In my book and in several blog posts I have described in detail how a spatial scatter of GPS fixes can be analyzed to estimate the animal’s characteristic scale of space use (CSSU). The method is based on zooming the resolution of a virtual grid until the intercept log(c) ≈ 0 and the slope z ≈ 0.5 in the log-transformed home range ghost formula log[I(N)] = log(c) + z*log(N). Incidence, I, regards “box counting” of grid cells that embed at least one fix at the given resolution of the grid. In this post I present for the first time an alternative method to estimate CSSU.
Space use that is influenced by multi-scaled, spatial memory utilization tends to generate a GPS fix pattern from path sampling that is self-similar; i.e., the scatter is compliant with a statistical fractal with dimension D ≈ 1. Since D<<2, the dispersion is statistically non-stationary under change of sample size for its estimation (N). This property explains the home range ghost formula with the “paradoxical” N-dependency of observed space use, even for very large N. In a previous post I explained how this kind of multi-scaled space use in statistical-mechanical terms regards a combination of “inwards” and “outwards” space use in scaling terms. Thus, implicit in this property is a hypothesis of a balancing point between these two tendencies; the CSSU. Since the process is scale-free and CSSU is independent on N in the domain of serially non-autocorrelated fixes, it should be possible to find CSSU from the following simple method:
- Find the fixes’ fractal property by applying the box counting method to find I(N) at different grid resolutions, k.
- In a regression of I(k) with log-transformed axes, D equals the slope multiplied with -1, given that the slope is linear over at least two decades of k (smaller range does not verify a consistent D over the given scale range, but the slope may still be sufficiently indicative to be useful for the present analysis).
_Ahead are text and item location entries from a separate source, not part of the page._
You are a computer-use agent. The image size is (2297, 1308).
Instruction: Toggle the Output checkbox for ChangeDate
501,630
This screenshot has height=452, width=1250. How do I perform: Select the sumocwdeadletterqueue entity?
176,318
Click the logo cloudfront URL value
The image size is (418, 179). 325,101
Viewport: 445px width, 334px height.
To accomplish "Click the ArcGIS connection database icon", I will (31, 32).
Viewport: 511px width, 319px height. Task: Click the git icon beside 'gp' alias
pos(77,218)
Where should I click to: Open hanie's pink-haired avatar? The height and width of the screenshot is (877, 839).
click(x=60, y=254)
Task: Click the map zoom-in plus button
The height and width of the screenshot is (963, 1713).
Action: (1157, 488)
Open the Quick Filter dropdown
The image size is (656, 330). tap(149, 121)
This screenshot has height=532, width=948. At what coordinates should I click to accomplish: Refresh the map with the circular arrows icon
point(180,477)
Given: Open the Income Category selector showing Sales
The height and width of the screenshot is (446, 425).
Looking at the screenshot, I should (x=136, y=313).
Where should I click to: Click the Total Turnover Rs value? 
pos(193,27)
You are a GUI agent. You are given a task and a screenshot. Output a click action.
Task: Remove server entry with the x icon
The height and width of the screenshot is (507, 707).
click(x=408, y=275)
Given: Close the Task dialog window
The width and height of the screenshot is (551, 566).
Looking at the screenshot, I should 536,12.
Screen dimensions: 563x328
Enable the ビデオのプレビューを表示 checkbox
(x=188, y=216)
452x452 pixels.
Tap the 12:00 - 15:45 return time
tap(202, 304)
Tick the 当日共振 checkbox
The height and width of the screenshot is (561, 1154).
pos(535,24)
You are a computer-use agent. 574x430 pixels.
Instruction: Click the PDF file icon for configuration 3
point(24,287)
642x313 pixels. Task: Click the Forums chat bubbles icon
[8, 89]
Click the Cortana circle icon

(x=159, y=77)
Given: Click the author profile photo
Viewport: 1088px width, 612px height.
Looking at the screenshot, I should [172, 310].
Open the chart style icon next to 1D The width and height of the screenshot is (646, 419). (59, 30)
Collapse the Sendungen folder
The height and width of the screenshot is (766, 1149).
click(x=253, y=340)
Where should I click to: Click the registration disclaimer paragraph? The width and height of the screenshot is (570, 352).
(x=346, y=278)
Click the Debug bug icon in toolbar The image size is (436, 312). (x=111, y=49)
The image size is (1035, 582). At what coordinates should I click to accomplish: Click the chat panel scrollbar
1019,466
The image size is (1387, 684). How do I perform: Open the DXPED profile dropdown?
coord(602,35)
- Based on the deduction from the hypothesis of a balanced space use surrounding CSSU along the scale axis, one should expect the to find log(CSSU) as the midpoint between the smallest log(k) that embeds all fixes and the magnitude of log(k) where the given N becomes insufficient to resolve the fractal space use. The latter effect should be seen in the left part of the log(I(k)) regression line where the dotted line by necessity flattens out towards to a constant magnitude of I for smaller k than this transition scale. In this range D=0, since the slope is close to zero. At this fine resolution, the home range is simply a set of zero-dimensional dots. Also observe a widening of the D=1 range of log(k) in larger samples of fixes, in compliance with the conjecture that inward expansion and outward expansion is equally strong when the animal is putting equal effort into utilizing space use at different spatial scales.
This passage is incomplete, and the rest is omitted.